Was the RAD’s determination that Ms. Desalegn is
a Convention refugee reasonable?
[25]
The RAD’s decision to substitute its own
determination for that of the RPD is subject to review by this Court against
the standard of reasonableness (Dunsmuir v New Brunswick, 2008 SCC 9; Singh
v Canada (Minister of Citizenship and Immigration), 2014 FC 1208 at para
25).
[26]
The determinative issue before the RPD was Ms.
Desalegn’s credibility. The RPD rejected Ms. Desalegn’s claim because of
numerous inconsistencies and contradictions in her testimony, the information
she provided in her Basis of Claim form, and the information contained in the
forms she submitted to the Minister in support of her application for a
Temporary Resident Visa.
[27]
The RAD opted for a wholly different approach.
It did not examine the RPD’s credibility findings, nor did it address the
grounds that Ms. Desalegn advanced in support of her appeal. Instead, the RAD
referred to the new evidence it had admitted and some other information in the
record that it held had not been properly considered by the RPD. The RAD then
listed a number of factual findings that it described as “uncontended”, i.e.,
uncontentious or uncontroversial.
[28]
However, many of the findings were very much in
contention, and some had been explicitly rejected by the RPD. The RAD did not
address the RPD’s rejection of Ms. Desalegn’s claim to be a political dissident
because she knew very little about the political parties to which she allegedly
belonged. Nor did the RAD address the RPD’s finding that there was a lack of
objective evidence to corroborate her claim that she had been arrested.

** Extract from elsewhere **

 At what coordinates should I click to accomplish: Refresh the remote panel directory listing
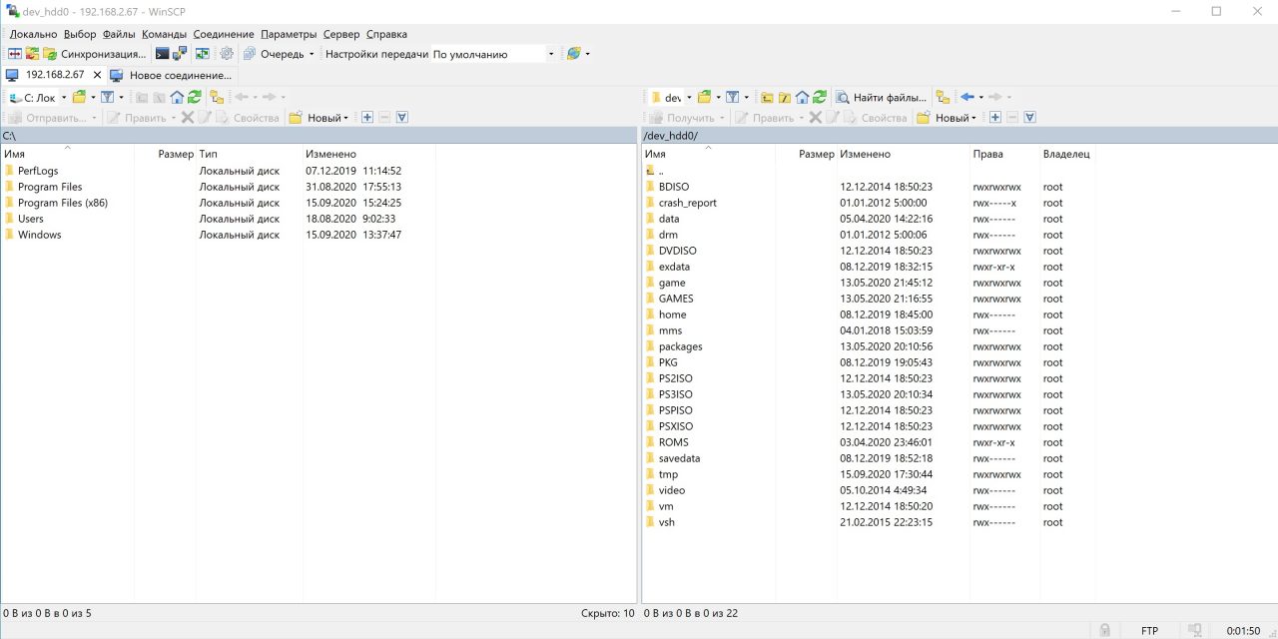(820, 97)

Instead, the RAD simply found that Ms. Desalegn had been arrested and continued
to be “of interest to the authorities.” Again,
the RAD’s reasons are neither transparent nor intelligible.
[29]
The RAD owes deference to the RPD’s assessments
of credibility that are based on witnesses’ testimony (Ngandu v Canada
(Minister of Citizenship and Immigration), 2015 FC 423 at para 31, citing R
v NS (N), 2012 SCC 72 at para 25). This is an area where the RPD enjoys a
particular advantage (Huruglica v Canada (Minister of Citizenship and
Immigration), 2014 FC 799 at paras 54-55; Yetna v Canada (Minister of
Citizenship and Immigration), 2014 FC 858 at para 17). It was unreasonable
for the RAD to substitute its own determination of Ms. Desalegn’s credibility
without affording deference to the RPD’s credibility findings or explaining why
it considered those findings to be wrong.
V.
Conclusion
[30]
The application for judicial review is allowed
and the matter is remitted to a differently-constituted panel of the RAD for
re-determination. No question is certified for appeal.